One of my biggest pet peeves is witnessing something unbelievable in a fictional story because it kills the immersion experience. Plot holes and the overuse of action and special effects are usually the main culprits.
But it’s fiction, you say; it’s all unbelievable, duh. No. Believability is always tied to a frame of reference; in this case, it is tied to the fictional world, not to the real world. Take Superman, for example. Yeah, we all know people can’t fly like that in real life, but we accept that he can because he’s from Krypton. I don’t have a problem with any of his powers so long as they “make sense” in the Superman universe, but if he waves his hand and vaporizes Lex Luther in the final climactic battle, then I have a problem. Why didn’t he use this ability earlier and save everyone trouble? This glaring plot hole basically renders the entire story absurd and makes the audience feel like watching the movie was a waste of time.

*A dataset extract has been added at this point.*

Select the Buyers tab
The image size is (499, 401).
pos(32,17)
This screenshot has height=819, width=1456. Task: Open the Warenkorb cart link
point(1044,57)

“Unbelievability” can be an issue in any genre, but it seems particularly prevalent in sci-fi/fantasy and action/adventure. Now, I don’t believe that this is a problem with the genres themselves because I’ve seen good examples like Avatar. Yes, James Cameron couldn’t resist making the climax one long CG-action fest, but for the most part, the special effects brought Pandora to life without being overblown. The climax was still a bit of a stretch, but the story built up enough to it that it didn’t feel outright absurd.
Believability is totally in the hands of the creators. I would like to see them spend more resources creating tightly written plots and less on “wowing” us with action and special effects. Honestly, your mind goes numb and no longer responds to that kind of stimulus after awhile, and no amount of action or special effects, however impressive, can make up for a weak plot. Technology should be used to enhance storytelling, not as a substitute for it.